» **Short problem**
Rewrite everything from the start of the listing down to the line containing "click(x=182, y=195)", replacing "Republicans" with "Democrats" and leaving all else unchanged.

» **Exercise input**
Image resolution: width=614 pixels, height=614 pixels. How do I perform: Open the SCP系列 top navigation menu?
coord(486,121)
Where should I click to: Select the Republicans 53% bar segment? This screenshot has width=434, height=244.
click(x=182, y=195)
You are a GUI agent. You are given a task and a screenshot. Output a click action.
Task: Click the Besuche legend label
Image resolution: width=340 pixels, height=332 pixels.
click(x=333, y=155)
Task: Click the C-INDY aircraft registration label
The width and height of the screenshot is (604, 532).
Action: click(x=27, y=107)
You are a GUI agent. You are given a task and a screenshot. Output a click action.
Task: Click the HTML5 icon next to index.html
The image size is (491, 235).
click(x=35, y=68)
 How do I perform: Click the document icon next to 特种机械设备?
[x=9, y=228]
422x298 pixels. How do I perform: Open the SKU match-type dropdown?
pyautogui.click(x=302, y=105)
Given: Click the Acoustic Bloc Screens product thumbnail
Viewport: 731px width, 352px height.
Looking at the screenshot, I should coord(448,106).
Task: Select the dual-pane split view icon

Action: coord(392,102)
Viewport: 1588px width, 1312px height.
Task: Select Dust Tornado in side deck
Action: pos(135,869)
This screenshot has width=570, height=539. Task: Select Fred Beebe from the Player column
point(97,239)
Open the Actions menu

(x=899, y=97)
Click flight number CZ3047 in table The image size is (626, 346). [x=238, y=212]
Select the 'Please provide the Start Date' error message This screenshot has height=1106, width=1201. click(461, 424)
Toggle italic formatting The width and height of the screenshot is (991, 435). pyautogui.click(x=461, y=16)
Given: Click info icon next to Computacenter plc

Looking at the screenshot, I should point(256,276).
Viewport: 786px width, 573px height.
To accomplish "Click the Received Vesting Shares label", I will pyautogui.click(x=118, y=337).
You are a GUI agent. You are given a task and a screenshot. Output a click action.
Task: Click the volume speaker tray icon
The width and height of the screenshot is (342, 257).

» **Output of the task**
Image resolution: width=614 pixels, height=614 pixels. How do I perform: Open the SCP系列 top navigation menu?
coord(486,121)
Where should I click to: Select the Democrats 53% bar segment? This screenshot has width=434, height=244.
click(x=182, y=195)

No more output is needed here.